* **WHAT YOU NEED TO DO**: Print every row below word for word, omitting the pictures.
* Start RECORDS SUPPLIED *
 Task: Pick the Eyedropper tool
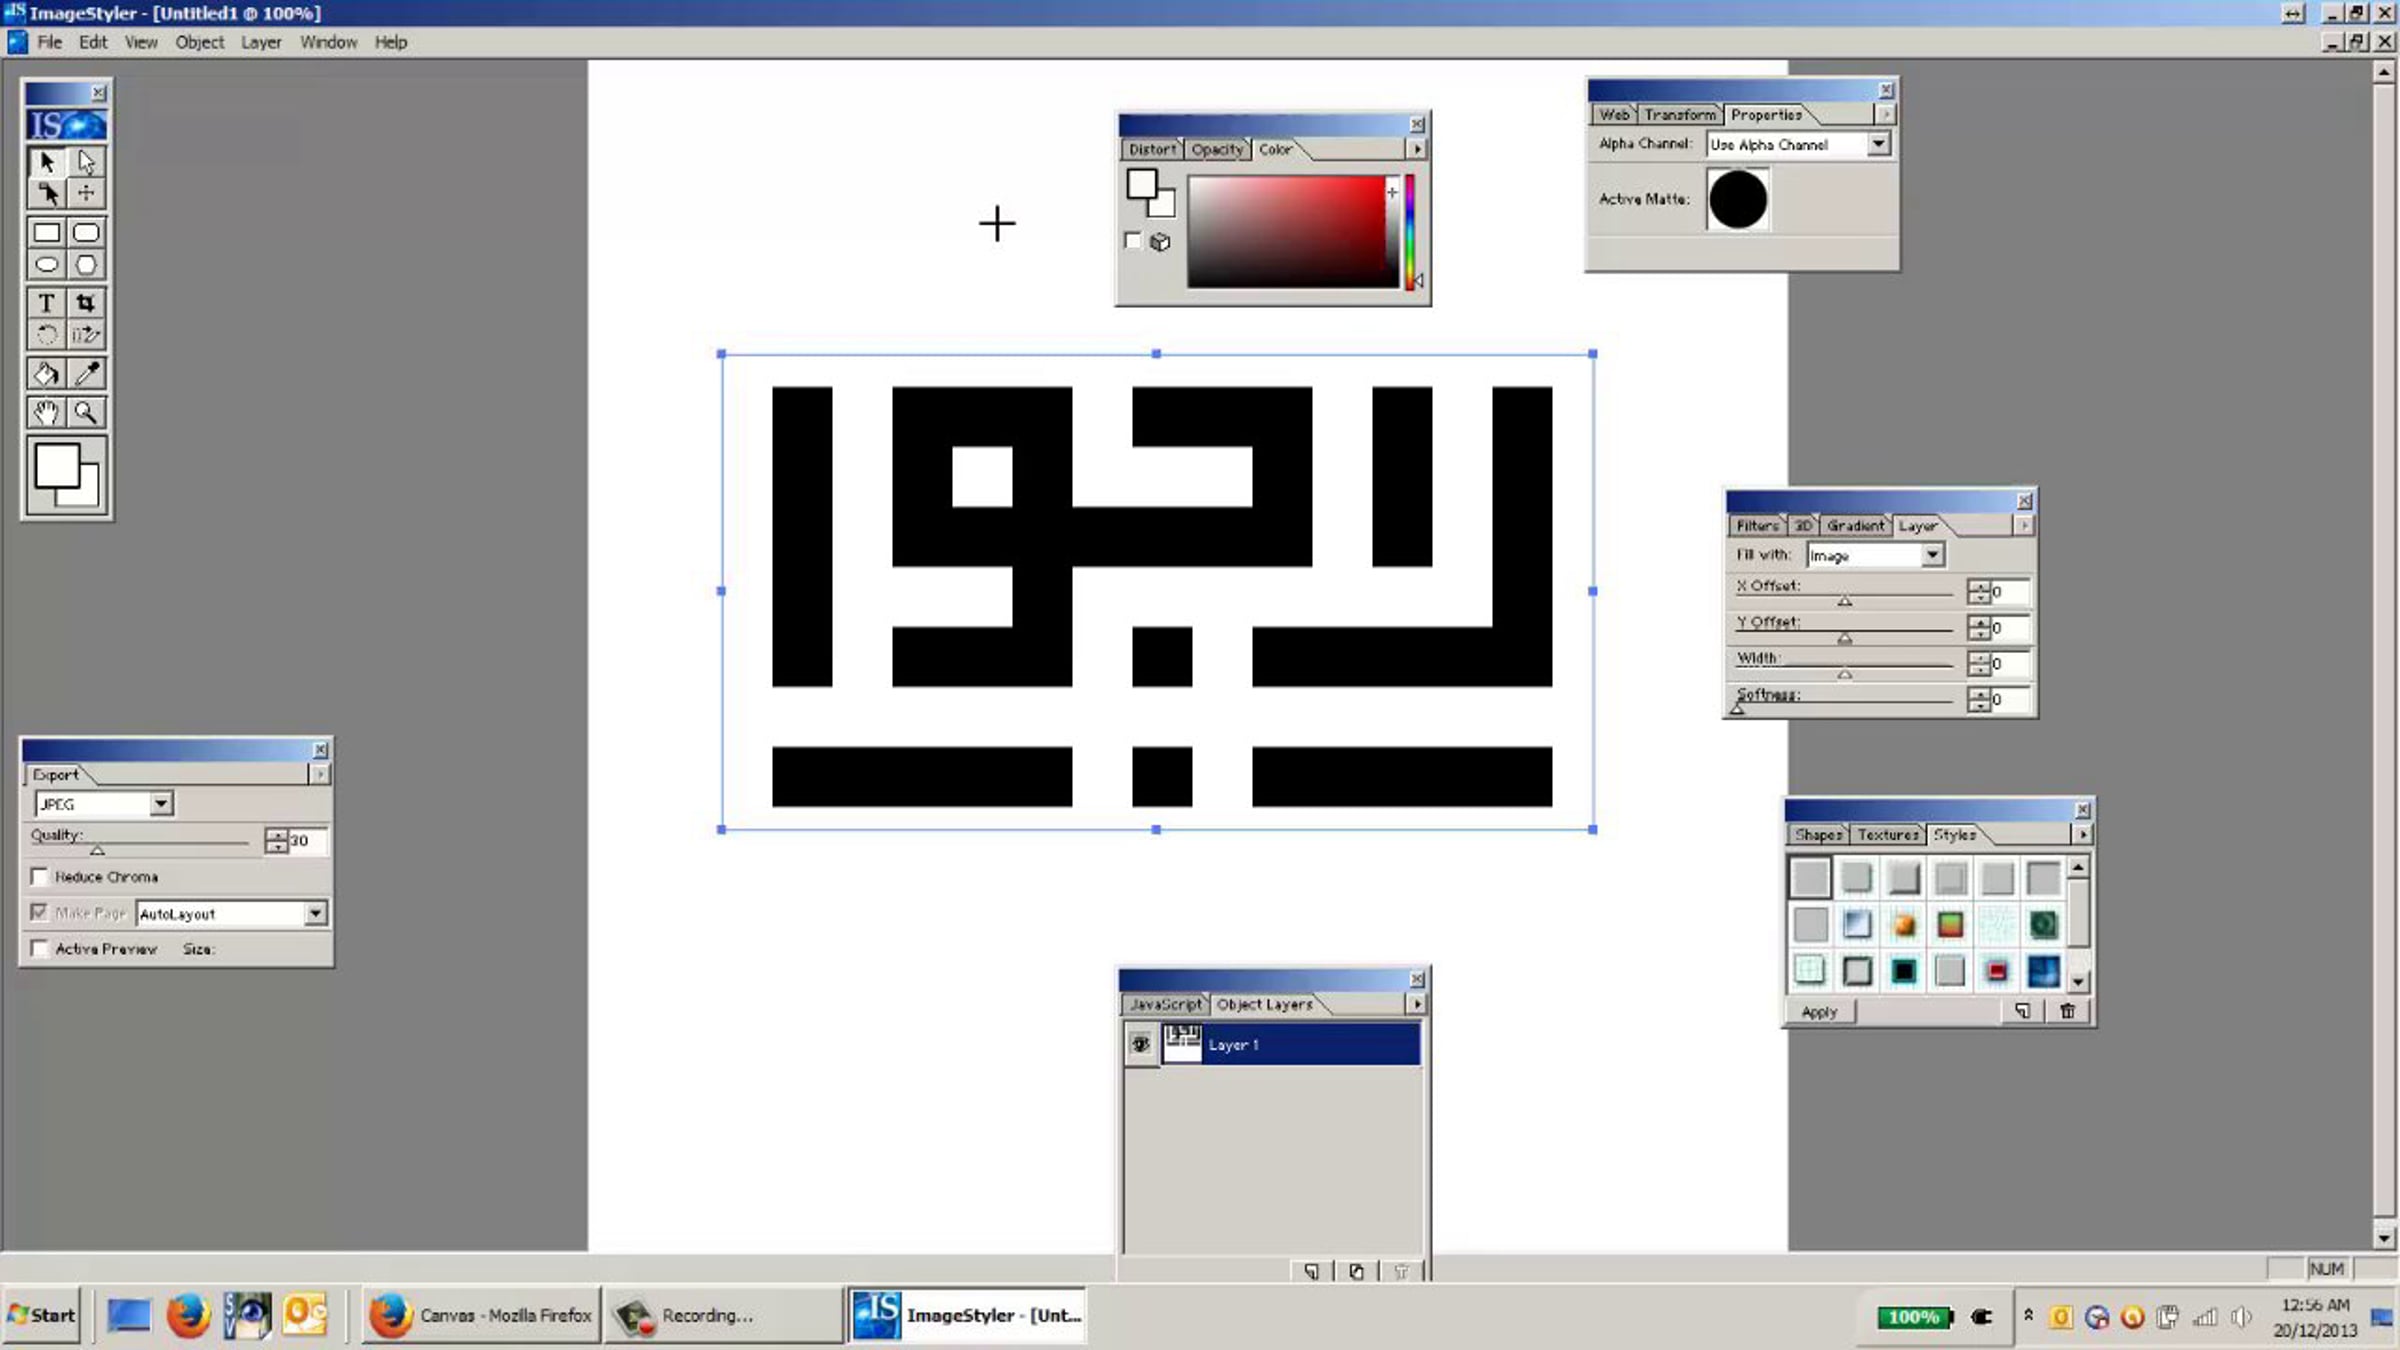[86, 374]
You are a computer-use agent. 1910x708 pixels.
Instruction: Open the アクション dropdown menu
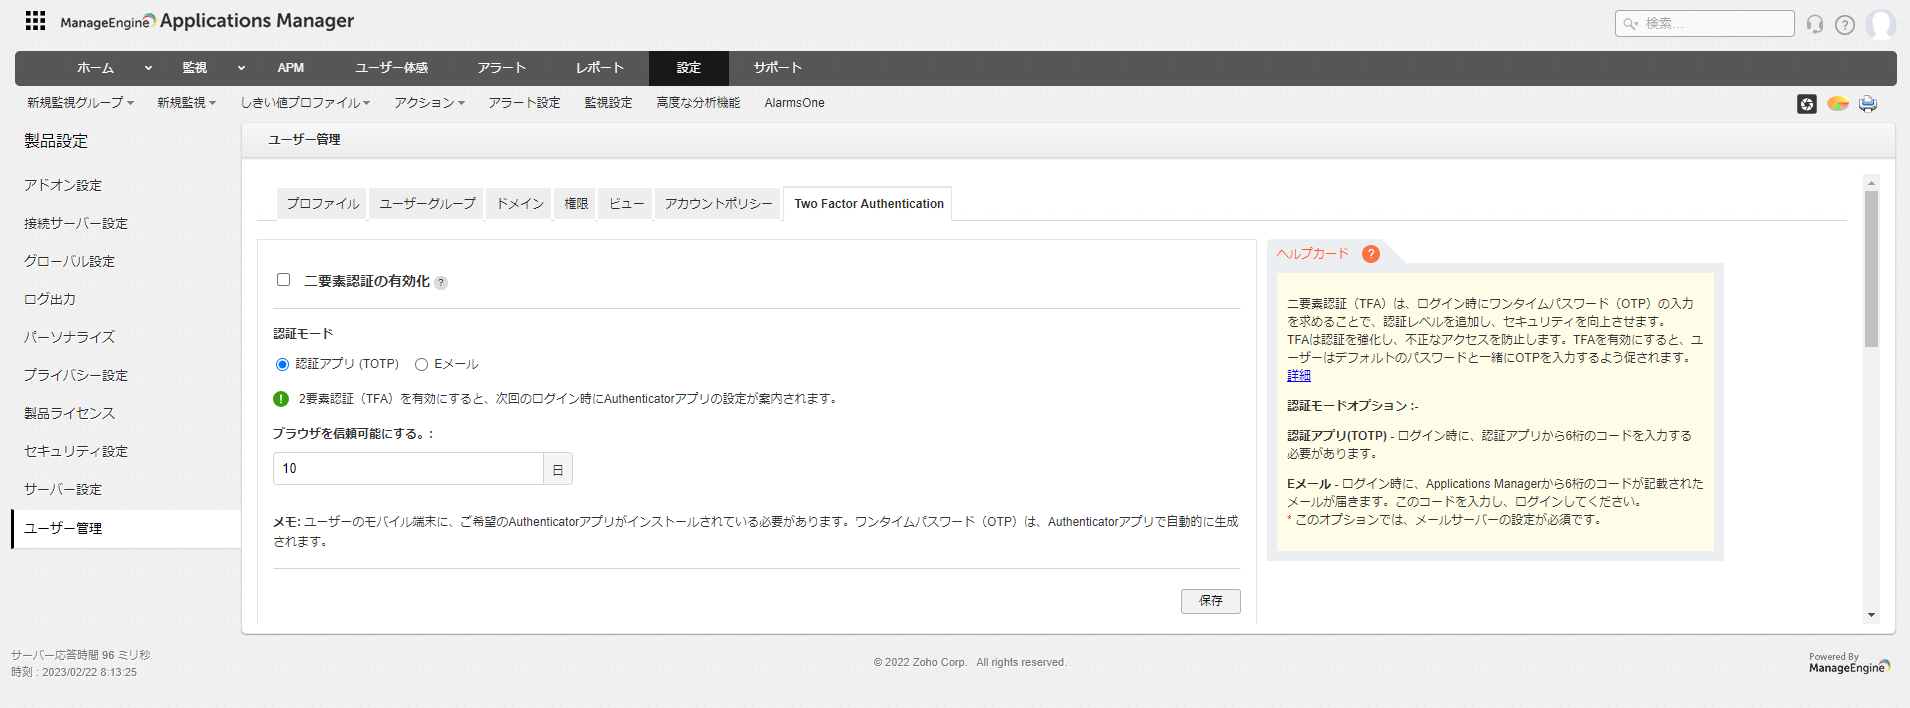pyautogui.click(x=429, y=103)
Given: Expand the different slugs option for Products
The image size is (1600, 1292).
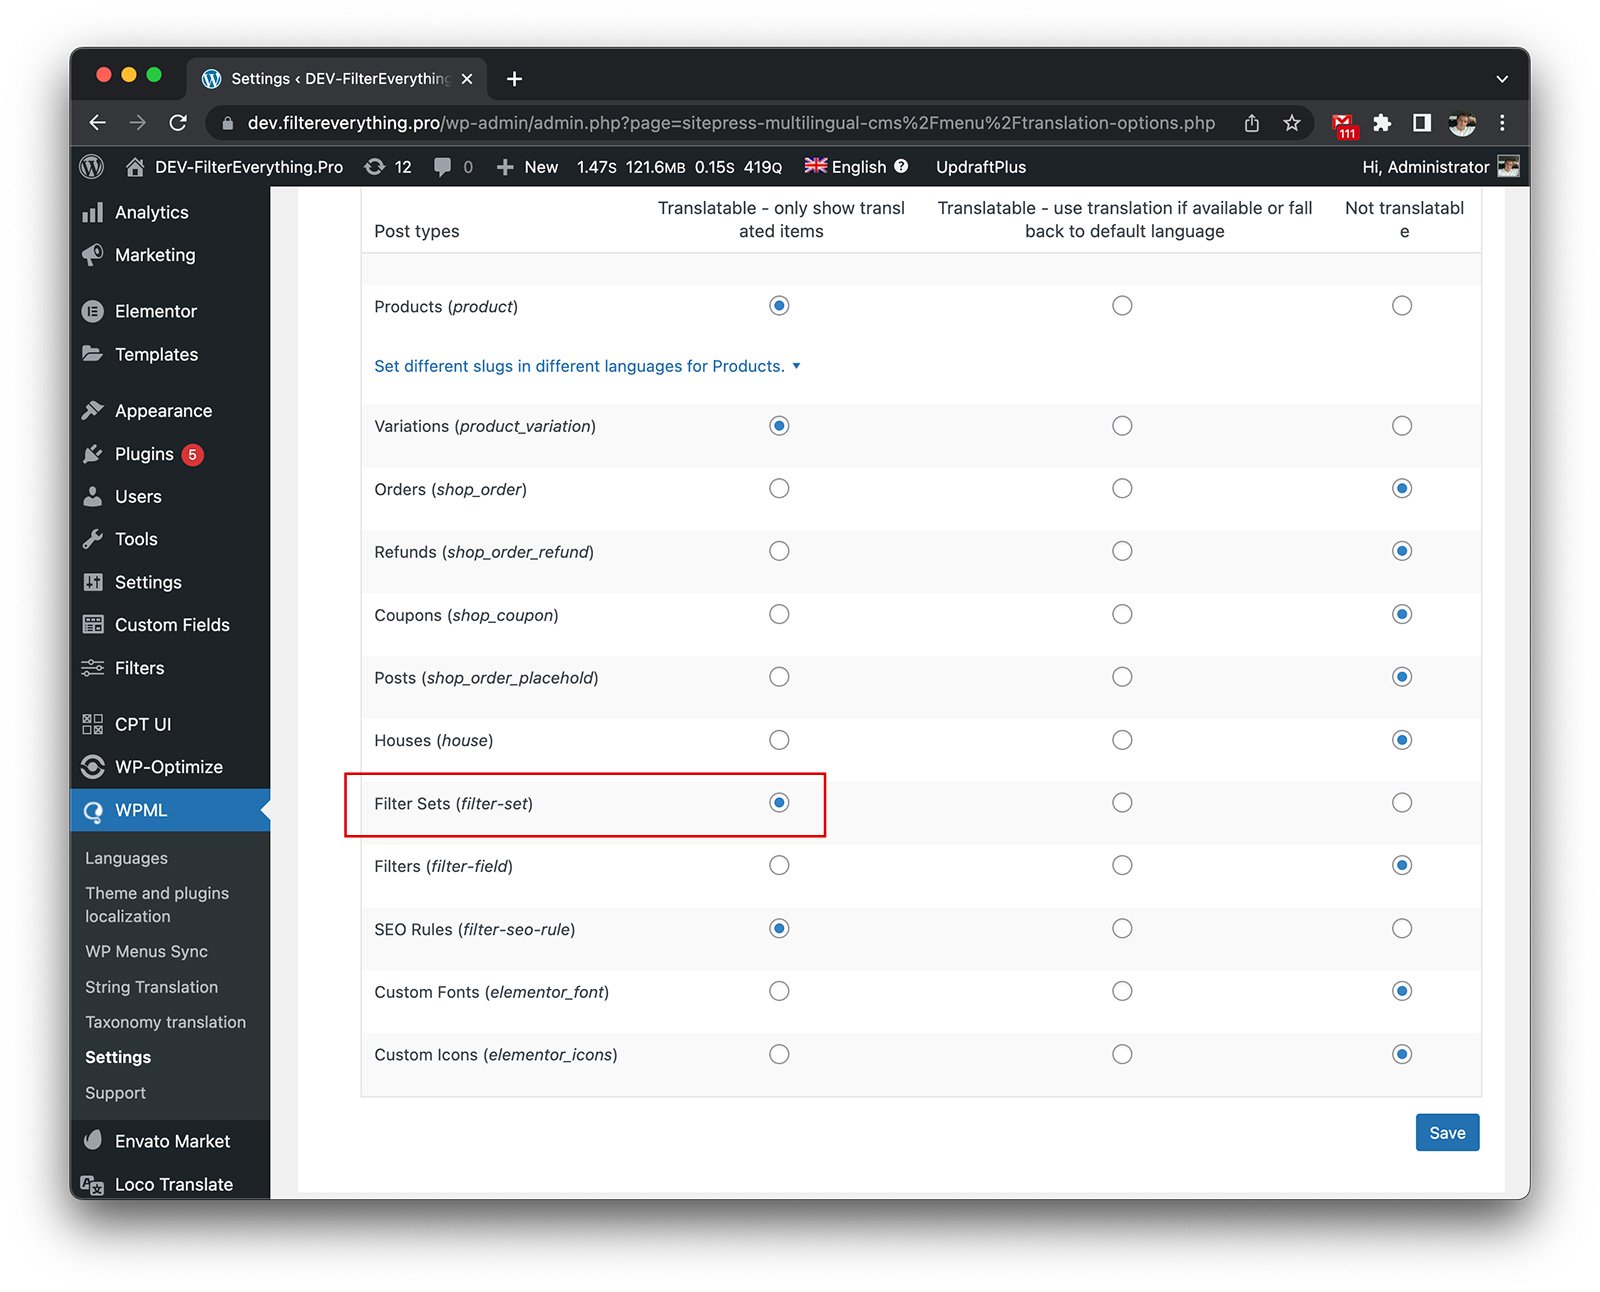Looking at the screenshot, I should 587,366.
* End RECORDS SUPPLIED *
* **EXERCISE OUTPUT**:
 Task: Pick the Eyedropper tool
[86, 374]
You are a computer-use agent. 1910x708 pixels.
Instruction: Open the アクション dropdown menu
pyautogui.click(x=429, y=103)
Given: Expand the different slugs option for Products
The image size is (1600, 1292).
Looking at the screenshot, I should 587,366.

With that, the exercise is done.